Work instructions: Return all the entries. Match them word for word.

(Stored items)

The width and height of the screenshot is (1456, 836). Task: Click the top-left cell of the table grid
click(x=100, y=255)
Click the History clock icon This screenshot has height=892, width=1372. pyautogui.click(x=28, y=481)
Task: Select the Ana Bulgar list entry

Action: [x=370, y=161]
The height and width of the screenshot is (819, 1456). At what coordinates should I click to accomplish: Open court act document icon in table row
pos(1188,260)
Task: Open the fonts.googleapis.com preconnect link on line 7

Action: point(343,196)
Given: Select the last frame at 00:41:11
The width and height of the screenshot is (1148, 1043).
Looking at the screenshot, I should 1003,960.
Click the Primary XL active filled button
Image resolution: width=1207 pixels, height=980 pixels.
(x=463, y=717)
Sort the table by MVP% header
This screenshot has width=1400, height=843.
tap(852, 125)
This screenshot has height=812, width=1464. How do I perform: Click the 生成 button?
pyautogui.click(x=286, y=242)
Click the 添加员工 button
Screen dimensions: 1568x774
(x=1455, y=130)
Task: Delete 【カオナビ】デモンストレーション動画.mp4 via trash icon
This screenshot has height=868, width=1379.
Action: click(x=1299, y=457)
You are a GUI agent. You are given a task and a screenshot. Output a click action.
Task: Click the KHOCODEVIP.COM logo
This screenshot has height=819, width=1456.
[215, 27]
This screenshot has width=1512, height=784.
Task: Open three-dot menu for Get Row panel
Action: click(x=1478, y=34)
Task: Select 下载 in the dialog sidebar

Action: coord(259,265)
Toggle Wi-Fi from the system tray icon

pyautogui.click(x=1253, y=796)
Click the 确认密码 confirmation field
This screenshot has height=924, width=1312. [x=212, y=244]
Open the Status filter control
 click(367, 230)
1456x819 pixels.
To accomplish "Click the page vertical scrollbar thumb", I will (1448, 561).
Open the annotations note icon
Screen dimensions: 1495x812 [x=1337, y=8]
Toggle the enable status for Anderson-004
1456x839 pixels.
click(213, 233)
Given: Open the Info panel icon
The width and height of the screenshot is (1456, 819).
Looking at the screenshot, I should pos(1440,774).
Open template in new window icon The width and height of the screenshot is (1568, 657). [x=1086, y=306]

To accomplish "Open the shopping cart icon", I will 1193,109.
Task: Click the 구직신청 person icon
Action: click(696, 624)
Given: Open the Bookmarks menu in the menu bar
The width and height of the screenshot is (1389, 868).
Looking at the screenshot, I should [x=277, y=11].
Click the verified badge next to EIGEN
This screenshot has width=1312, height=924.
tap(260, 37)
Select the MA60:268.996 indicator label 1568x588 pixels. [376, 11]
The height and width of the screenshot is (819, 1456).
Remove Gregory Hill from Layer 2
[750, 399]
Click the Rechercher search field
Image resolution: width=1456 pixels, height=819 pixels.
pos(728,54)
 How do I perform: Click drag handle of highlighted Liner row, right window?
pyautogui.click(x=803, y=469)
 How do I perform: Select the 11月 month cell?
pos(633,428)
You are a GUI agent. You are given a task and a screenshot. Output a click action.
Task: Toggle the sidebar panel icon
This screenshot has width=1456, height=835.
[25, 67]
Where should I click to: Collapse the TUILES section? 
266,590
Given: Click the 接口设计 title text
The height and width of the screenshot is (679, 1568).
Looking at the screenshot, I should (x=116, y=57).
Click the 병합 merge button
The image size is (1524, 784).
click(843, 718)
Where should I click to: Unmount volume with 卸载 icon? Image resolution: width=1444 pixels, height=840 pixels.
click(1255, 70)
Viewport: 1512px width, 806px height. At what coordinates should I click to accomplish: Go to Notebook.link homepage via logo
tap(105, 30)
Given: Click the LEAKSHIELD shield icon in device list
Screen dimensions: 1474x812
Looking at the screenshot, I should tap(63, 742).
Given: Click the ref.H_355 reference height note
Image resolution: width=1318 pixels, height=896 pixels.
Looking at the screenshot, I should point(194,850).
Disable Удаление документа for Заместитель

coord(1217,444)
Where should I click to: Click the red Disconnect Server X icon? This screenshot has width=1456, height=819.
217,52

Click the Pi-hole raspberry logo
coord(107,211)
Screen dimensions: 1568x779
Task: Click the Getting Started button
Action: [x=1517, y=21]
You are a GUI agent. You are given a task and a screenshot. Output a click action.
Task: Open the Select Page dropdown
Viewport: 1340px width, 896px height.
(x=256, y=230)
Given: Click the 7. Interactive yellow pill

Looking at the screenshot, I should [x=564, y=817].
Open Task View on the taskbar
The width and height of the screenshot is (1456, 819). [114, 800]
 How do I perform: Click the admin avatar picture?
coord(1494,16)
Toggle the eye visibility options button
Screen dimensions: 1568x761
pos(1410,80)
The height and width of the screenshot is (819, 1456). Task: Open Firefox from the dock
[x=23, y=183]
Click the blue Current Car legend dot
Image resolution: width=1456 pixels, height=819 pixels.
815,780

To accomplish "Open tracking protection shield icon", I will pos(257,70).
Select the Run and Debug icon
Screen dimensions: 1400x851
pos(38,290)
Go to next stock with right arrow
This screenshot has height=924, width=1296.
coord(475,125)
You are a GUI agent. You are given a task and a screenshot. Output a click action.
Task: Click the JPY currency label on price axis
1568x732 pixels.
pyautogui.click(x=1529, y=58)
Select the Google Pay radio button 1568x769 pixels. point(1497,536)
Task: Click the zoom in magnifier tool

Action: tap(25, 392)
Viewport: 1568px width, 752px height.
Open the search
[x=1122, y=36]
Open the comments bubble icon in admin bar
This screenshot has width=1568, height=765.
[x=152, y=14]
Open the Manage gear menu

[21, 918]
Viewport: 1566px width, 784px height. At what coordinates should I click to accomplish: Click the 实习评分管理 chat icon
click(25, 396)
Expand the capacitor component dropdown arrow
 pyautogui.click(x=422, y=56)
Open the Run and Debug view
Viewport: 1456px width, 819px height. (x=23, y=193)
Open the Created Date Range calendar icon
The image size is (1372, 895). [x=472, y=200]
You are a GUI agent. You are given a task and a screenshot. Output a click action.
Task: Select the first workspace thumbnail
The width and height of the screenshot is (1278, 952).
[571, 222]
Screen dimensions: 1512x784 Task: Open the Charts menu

Output below:
The width and height of the screenshot is (1456, 836). Task: Click the top-left cell of the table grid
click(x=100, y=255)
Click the History clock icon This screenshot has height=892, width=1372. pyautogui.click(x=28, y=481)
Task: Select the Ana Bulgar list entry

Action: [x=370, y=161]
The height and width of the screenshot is (819, 1456). At what coordinates should I click to accomplish: Open court act document icon in table row
pos(1188,260)
Task: Open the fonts.googleapis.com preconnect link on line 7

Action: point(343,196)
Given: Select the last frame at 00:41:11
The width and height of the screenshot is (1148, 1043).
Looking at the screenshot, I should 1003,960.
Click the Primary XL active filled button
Image resolution: width=1207 pixels, height=980 pixels.
(x=463, y=717)
Sort the table by MVP% header
This screenshot has width=1400, height=843.
tap(852, 125)
This screenshot has height=812, width=1464. How do I perform: Click the 生成 button?
pyautogui.click(x=286, y=242)
Click the 添加员工 button
Screen dimensions: 1568x774
(x=1455, y=130)
Task: Delete 【カオナビ】デモンストレーション動画.mp4 via trash icon
This screenshot has height=868, width=1379.
Action: click(x=1299, y=457)
You are a GUI agent. You are given a task and a screenshot. Output a click action.
Task: Click the KHOCODEVIP.COM logo
This screenshot has height=819, width=1456.
[215, 27]
This screenshot has width=1512, height=784.
Task: Open three-dot menu for Get Row panel
Action: click(x=1478, y=34)
Task: Select 下载 in the dialog sidebar

Action: coord(259,265)
Toggle Wi-Fi from the system tray icon

pyautogui.click(x=1253, y=796)
Click the 确认密码 confirmation field
This screenshot has height=924, width=1312. [x=212, y=244]
Open the Status filter control
 click(367, 230)
1456x819 pixels.
To accomplish "Click the page vertical scrollbar thumb", I will (1448, 561).
Open the annotations note icon
Screen dimensions: 1495x812 [x=1337, y=8]
Toggle the enable status for Anderson-004
1456x839 pixels.
click(213, 233)
Given: Open the Info panel icon
The width and height of the screenshot is (1456, 819).
Looking at the screenshot, I should pos(1440,774).
Open template in new window icon The width and height of the screenshot is (1568, 657). [x=1086, y=306]

To accomplish "Open the shopping cart icon", I will 1193,109.
Task: Click the 구직신청 person icon
Action: click(696, 624)
Given: Open the Bookmarks menu in the menu bar
The width and height of the screenshot is (1389, 868).
Looking at the screenshot, I should [x=277, y=11].
Click the verified badge next to EIGEN
This screenshot has width=1312, height=924.
tap(260, 37)
Select the MA60:268.996 indicator label 1568x588 pixels. [376, 11]
The height and width of the screenshot is (819, 1456).
Remove Gregory Hill from Layer 2
[750, 399]
Click the Rechercher search field
Image resolution: width=1456 pixels, height=819 pixels.
pos(728,54)
 How do I perform: Click drag handle of highlighted Liner row, right window?
pyautogui.click(x=803, y=469)
 How do I perform: Select the 11月 month cell?
pos(633,428)
You are a GUI agent. You are given a task and a screenshot. Output a click action.
Task: Toggle the sidebar panel icon
This screenshot has width=1456, height=835.
[25, 67]
Where should I click to: Collapse the TUILES section? 
266,590
Given: Click the 接口设计 title text
The height and width of the screenshot is (679, 1568).
Looking at the screenshot, I should (x=116, y=57).
Click the 병합 merge button
The image size is (1524, 784).
click(843, 718)
Where should I click to: Unmount volume with 卸载 icon? Image resolution: width=1444 pixels, height=840 pixels.
click(1255, 70)
Viewport: 1512px width, 806px height. At what coordinates should I click to accomplish: Go to Notebook.link homepage via logo
tap(105, 30)
Given: Click the LEAKSHIELD shield icon in device list
Screen dimensions: 1474x812
Looking at the screenshot, I should tap(63, 742).
Given: Click the ref.H_355 reference height note
Image resolution: width=1318 pixels, height=896 pixels.
Looking at the screenshot, I should point(194,850).
Disable Удаление документа for Заместитель

coord(1217,444)
Where should I click to: Click the red Disconnect Server X icon? This screenshot has width=1456, height=819.
217,52

Click the Pi-hole raspberry logo
coord(107,211)
Screen dimensions: 1568x779
Task: Click the Getting Started button
Action: [x=1517, y=21]
You are a GUI agent. You are given a task and a screenshot. Output a click action.
Task: Open the Select Page dropdown
Viewport: 1340px width, 896px height.
(x=256, y=230)
Given: Click the 7. Interactive yellow pill

Looking at the screenshot, I should [x=564, y=817].
Open Task View on the taskbar
The width and height of the screenshot is (1456, 819). [114, 800]
 How do I perform: Click the admin avatar picture?
coord(1494,16)
Toggle the eye visibility options button
Screen dimensions: 1568x761
pos(1410,80)
The height and width of the screenshot is (819, 1456). Task: Open Firefox from the dock
[x=23, y=183]
Click the blue Current Car legend dot
Image resolution: width=1456 pixels, height=819 pixels.
815,780

To accomplish "Open tracking protection shield icon", I will pos(257,70).
Select the Run and Debug icon
Screen dimensions: 1400x851
pos(38,290)
Go to next stock with right arrow
This screenshot has height=924, width=1296.
coord(475,125)
You are a GUI agent. You are given a task and a screenshot. Output a click action.
Task: Click the JPY currency label on price axis
1568x732 pixels.
pyautogui.click(x=1529, y=58)
Select the Google Pay radio button 1568x769 pixels. point(1497,536)
Task: Click the zoom in magnifier tool

Action: tap(25, 392)
Viewport: 1568px width, 752px height.
Open the search
[x=1122, y=36]
Open the comments bubble icon in admin bar
This screenshot has width=1568, height=765.
[x=152, y=14]
Open the Manage gear menu

[21, 918]
Viewport: 1566px width, 784px height. At what coordinates should I click to accomplish: Click the 实习评分管理 chat icon
click(25, 396)
Expand the capacitor component dropdown arrow
 pyautogui.click(x=422, y=56)
Open the Run and Debug view
Viewport: 1456px width, 819px height. (x=23, y=193)
Open the Created Date Range calendar icon
The image size is (1372, 895). [x=472, y=200]
You are a GUI agent. You are given a task and a screenshot. Output a click action.
Task: Select the first workspace thumbnail
The width and height of the screenshot is (1278, 952).
[571, 222]
Screen dimensions: 1512x784 Task: Open the Charts menu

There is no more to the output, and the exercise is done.